Scene 1 had one of the short sides nearly level, with the other short side sloping down to the stage floor at an angle that permitted Alberich to climb up the slope to press his advances on the Rhinemaidens above, and permitted him to slide down to stage level. The slope must have been similar to that of a playground slide. On this slope were projected images of gold and silver coins, which slid down in response to the actions of the singers. In scene 2, two sets of six planks were held level, providing platforms for the giants to stand on—a novel alternative to platform shoes or stagehands carrying the singers piggyback or gigantic puppets. Other planks formed a slope down to the stage, permitting Freia (or her stagehand double) to enter sliding head-first on her belly to just below stage level, from whence Freia herself climbed up to the stage. Donner and Froh entered in the same manner. The descent to Nibelheim was handled by rotating each plank a few degrees more than the preceding one, forming a twisted staircase; doubles suspended by wires walked from one side to the other, starting off with their bodies parallel to the stage floor and gradually righting themselves. Scene 3 didn't make much use of the planks, and the ascent from Nibelheim was the inverse of the descent. In Scene 4 the giants were again supported on their platforms, and Freia was laid out in a hammock-like net while various golden shields were placed on top of her to hide her from the giants' eyes—not particularly effective. The best use of the machine was made for the Rainbow Bridge: six planks in the center were positioned so that they could be climbed, the remaining planks were made vertical, while rainbow lighting was projected on the machine and above it. We did not see a Valhalla.

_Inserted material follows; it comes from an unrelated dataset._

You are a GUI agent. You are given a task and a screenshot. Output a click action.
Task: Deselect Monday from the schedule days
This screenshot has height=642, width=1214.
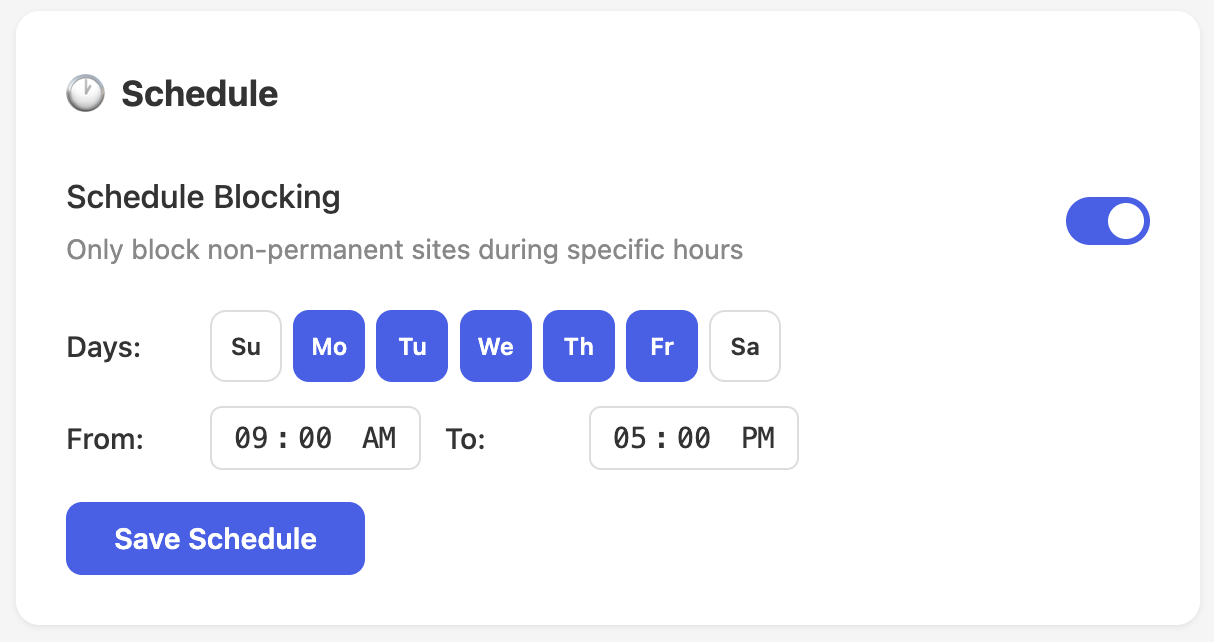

By and large I felt that the machine was well used to convey the action, but nevertheless it called too much attention to itself—“how will the machine be configured next?” The machine left a relatively modest space in front of it for most of the action to take place, 10 or 15 feet. The costumes were in keeping with a “conventional” as opposed to “radical” Ring productions: Wotan, Froh, and Donner were dressed as mythical heroes, with plastic breastplates to make them appear muscular; Loge was dressed in an outfit made up of strips of cloth; the giants looked like burly Norsemen. Fricka and Freia wore simple gowns, though Fricka had some sort of brooch just below her bosom that pulsed with light on occasion.

The cast was as follows:
Freia: Wendy Bryn Harmer
Fricka: Stephanie Blythe
Erda: Patricia Bardon
Loge: Richard Croft
Mime: Gerhard Siegel
Wotan: Bryn Terfel
Alberich: Eric Owens
Fasolt: Franz-Josef Selig
Fafner: Hans-Peter König
plus three Rheinmaidens not credited in the Met's handout. James Levine was at the helm, back from several months of recuperation from medical problems. Of the singers, I was particularly struck by Eric Owens as Alberich. He sang with a snarl in his voice that fitted the part perfectly. My only reservation about him was that he smiled too much. The orchestra under Levine played magnificently and the total effect was very powerful—matching the 2005 Seattle Rheingold as “best Rheingold I've ever seen.” I definitely want to get to the encore broadcast.